Tuesday, April 6, 2010

Loss of gifts


April 4, 2010
Loss of Gifts

One of the hardest parts about entering a foreign culture as a missionary is that you lose all your gifts. Teaching... counseling or comforting others... prophesy... you lose all of these! Teaching through an interpretor is just not the same! In fact, I would say that almost all the spiritual gifts that are listed in scripture require a fairly high degree of language proficiency to be fully excercized. Even intercessory prayer can't be expressed to the the fullest – leading others in prayer – without a lot of fluency.

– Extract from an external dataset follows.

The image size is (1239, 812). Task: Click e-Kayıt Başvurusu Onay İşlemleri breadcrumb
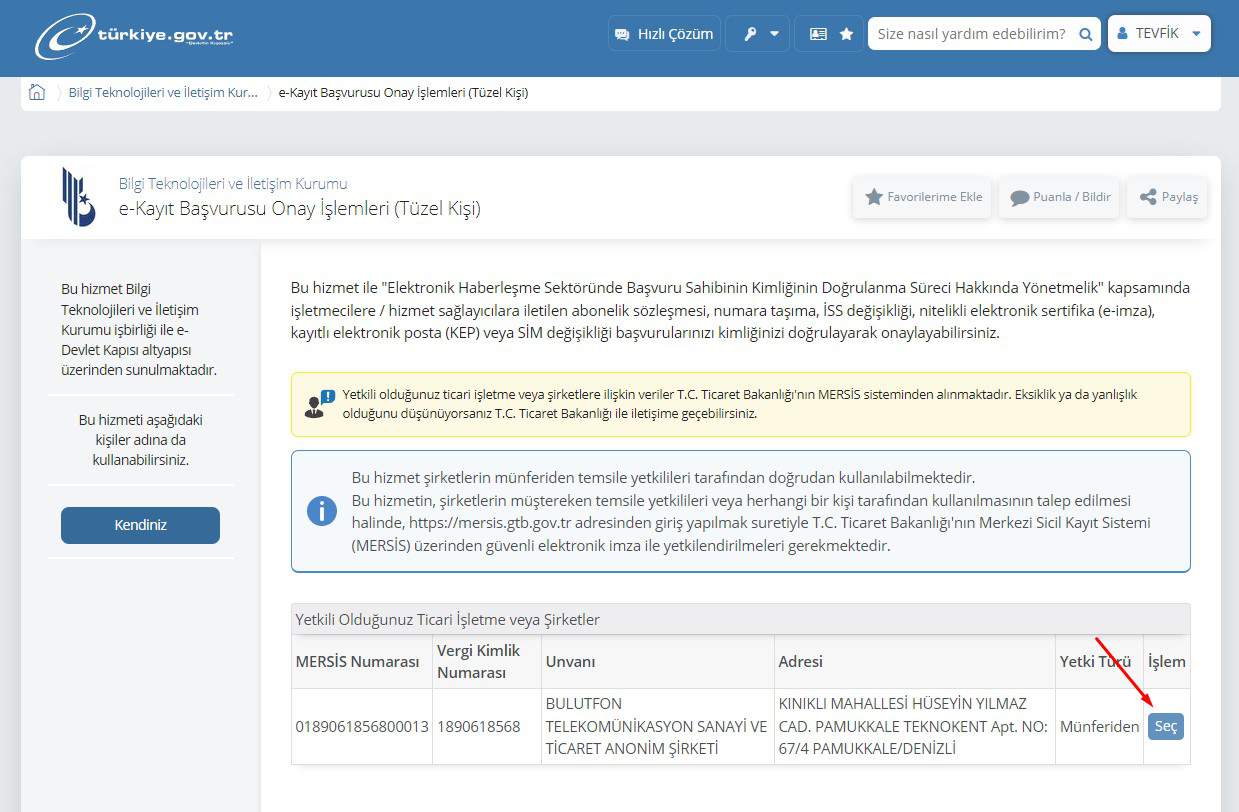[x=403, y=93]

Perhaps one of the hardest parts of the early missionary career is this inability to serve others. Especially in an advanced and independent culture like Japan, it's hard to help anyone, and you are the recipient of so much help. And in Japanese culture, which is based on unspoken obligation, it really gets to you that others always help you, but you can do so little. You begin to wonder if people get tired of taking care of you.

I do believe that in addition to the need to be loved by and encouraged by others, people have a need to love and encourage others. You will not be emotionally fulfilled if you don't feel that you are able to really help others. In fact, if you are down, I think that one of the best things you can do for yourself is to comfort someone else. It gets your mind off your own troubles, so that you don't fall into a negative spiral of self-focused depression.

However, with the language barrier, it's so hard to help others. Unless there are other English-speakers that you can minister to, you feel like you can't minister to anyone. And if you are a younger, junior missionary, as I was, around very strong-seeming missionaries who don't need your help, then you may not even be able to comfort the other foreigners around you. For me, I think that perhaps even more than someone to comfort me in my distress when I was in Japan, I needed someone to comfort. It made the loneliness that much thicker.

I remember an American friend who I met while I was on a two-week vacation. She was feeling down about Japan, and during our conversation, I was able to comfort her. I feel as though that gave me a deeper sense of satisfaction that nearly anything else I did while in Japan. Ahh, it is good to be back in my own culture where I can serve others. Being focused on yourself is a terrible fate.